The real shame is that Halo brims with new potential. The aforementioned “In My Time” is total beauty: during its precious few minutes, Vile and The Violators discover a new equilibrium, a sort of gentle enormity. It’s a mature, intriguing development from Vile, who has always been content choosing one path or the other. The folky, absorbing title track, satisfying in its mystery, sounds a little like American Beauty-era Grateful Dead filtered through a millennial-stoner-gaze kaleidoscope. It’s Vile at his most enigmatic (“Smoke ring for my halo/ Angel, demon, human”; also, something about feeling like Rain Man?), but at least, at last, he doesn’t seem so dang dejected.
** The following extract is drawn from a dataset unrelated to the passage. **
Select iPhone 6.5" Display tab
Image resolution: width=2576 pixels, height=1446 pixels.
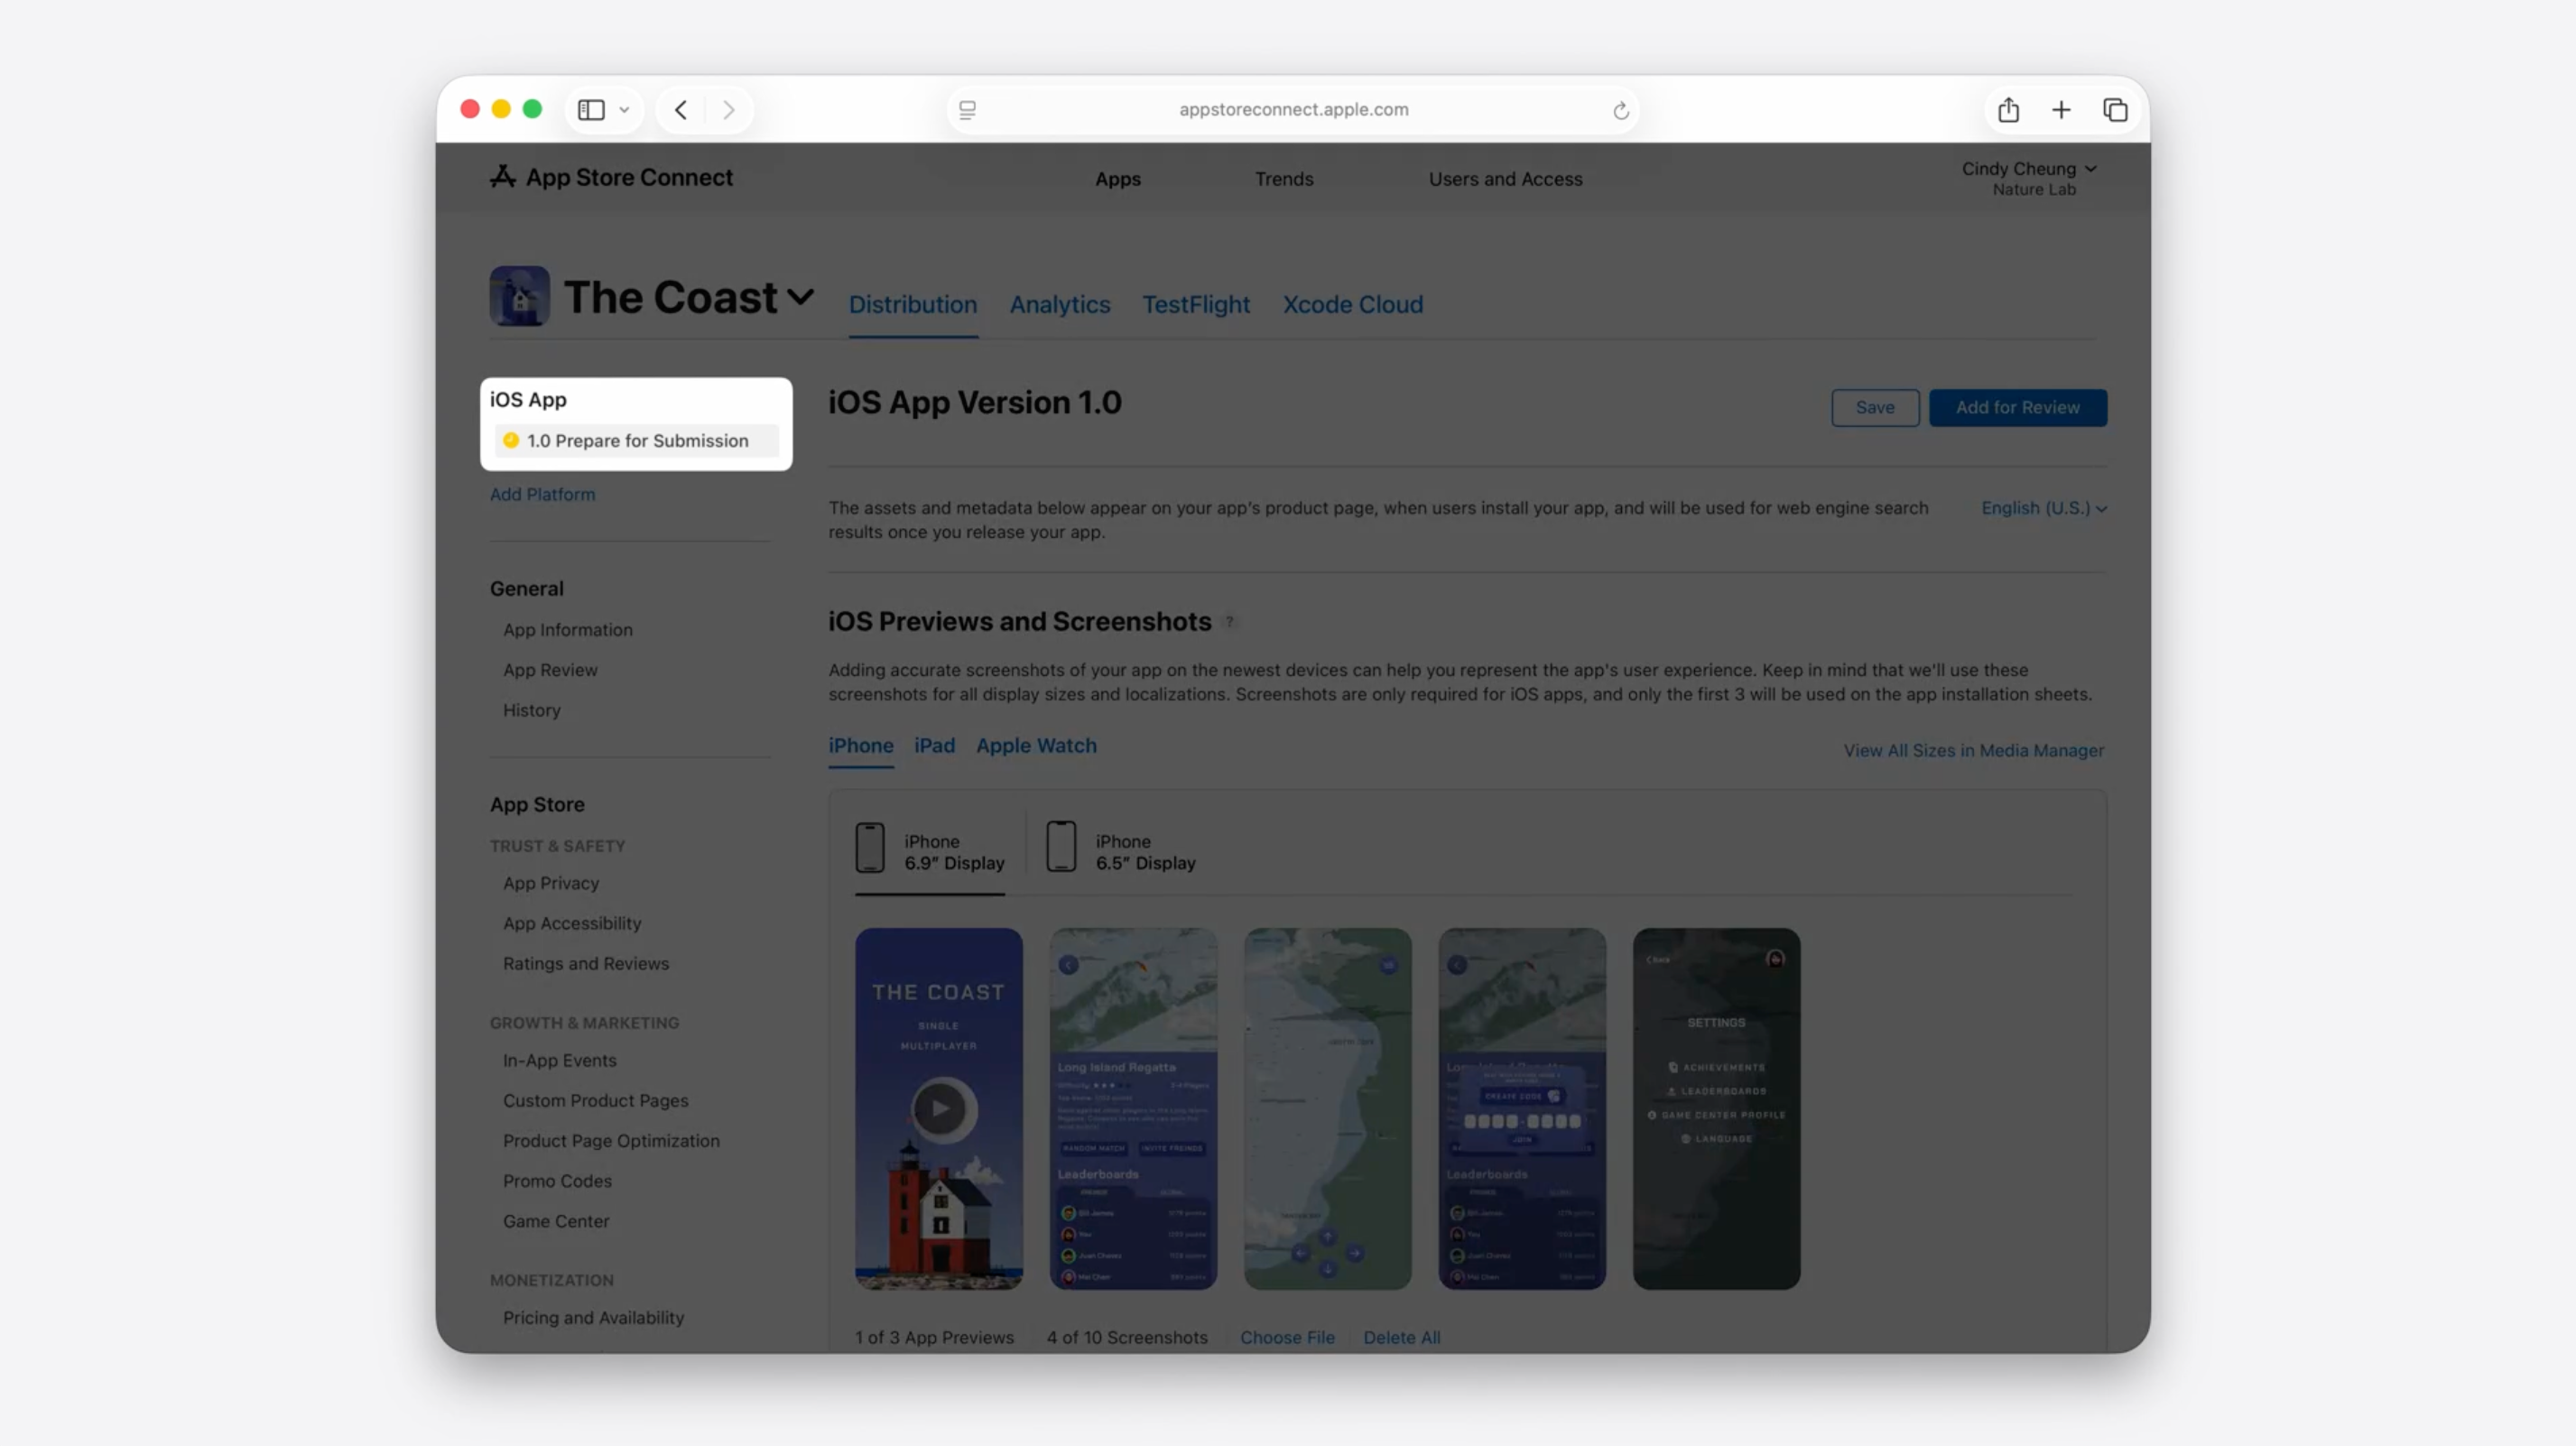tap(1121, 851)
When I saw Vile and The Violators play a couple months back (I stood right up front, in case you were wondering), I was struck by the muscle of the experience. It wasn’t all sound or volume; Vile and the other musicians just seemed preternaturally locked in, more in sync than just about anyone I’d ever seen. Smoke Ring For My Halo, mired in malaise, does not adequately reflect this. In fact, it all but contradicts it: the LP marks the first time Vile has seemed utterly unsure of himself. For its circuitousness, there’s always been a lean, mean backbone to the guy’s writing; even his most bored-sounding toss-offs came wrapped in barbed wire. Here, he just kinda sounds bored.